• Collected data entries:

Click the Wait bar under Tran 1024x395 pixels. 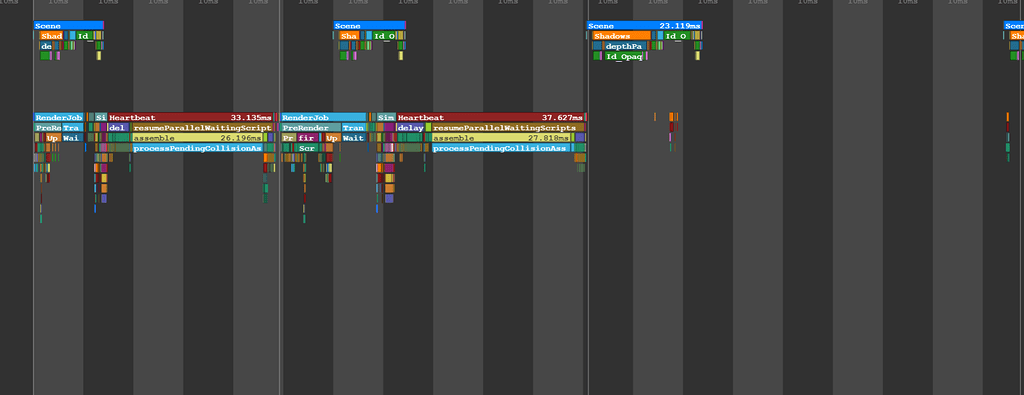353,138
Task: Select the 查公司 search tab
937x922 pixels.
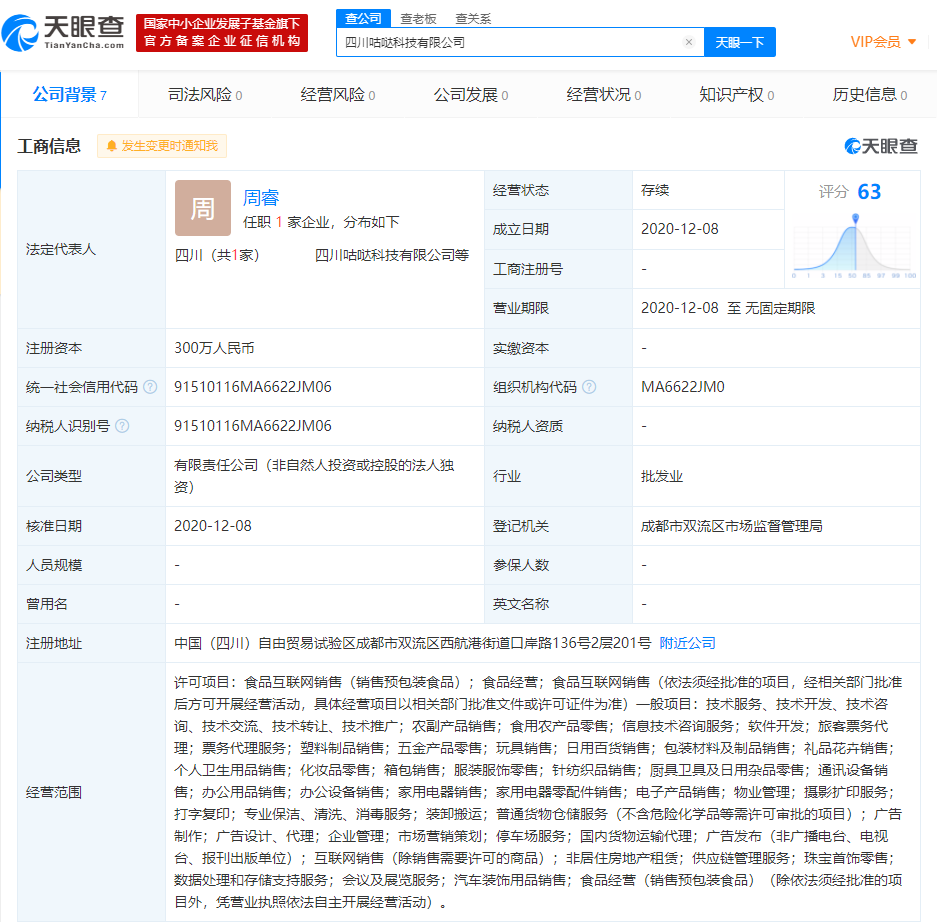Action: click(363, 18)
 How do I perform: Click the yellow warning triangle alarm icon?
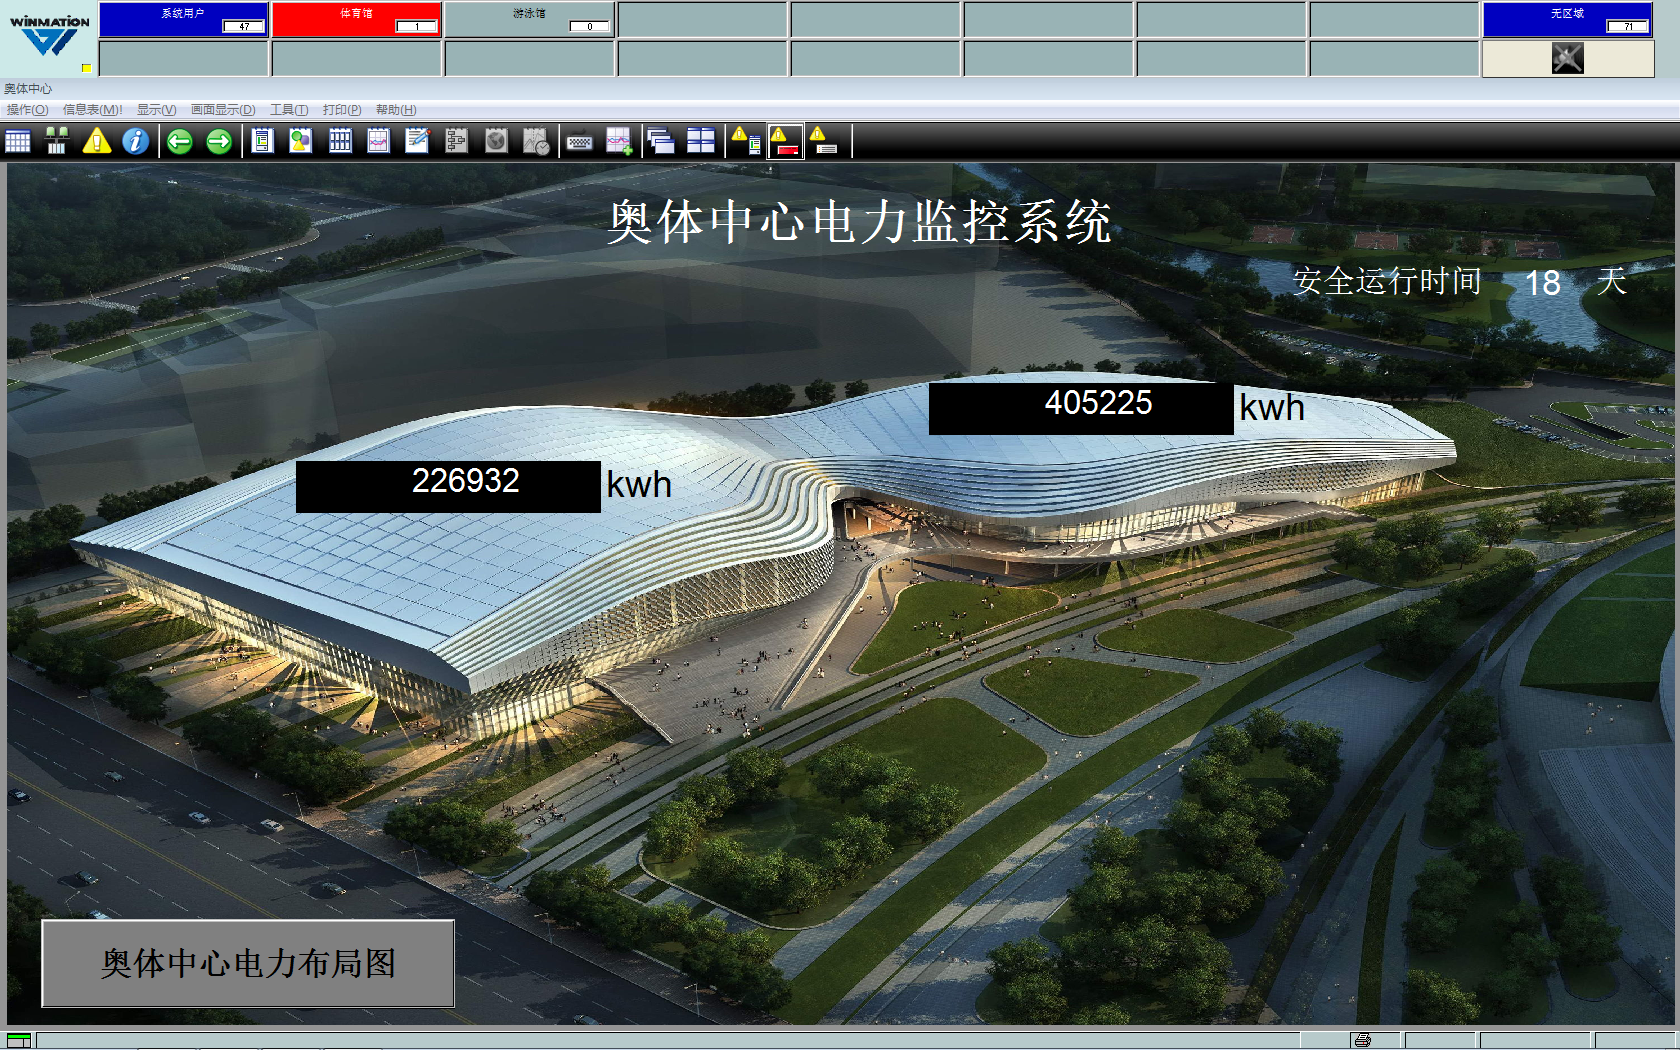[x=97, y=141]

• Task brief: Every line from the one containing "937x922 pixels." through the final line of the records above is to be written out exactly; nothing else, and no pictures.

• Exercise response:
937x922 pixels.
Action: click(363, 18)
 How do I perform: Click the yellow warning triangle alarm icon?
[x=97, y=141]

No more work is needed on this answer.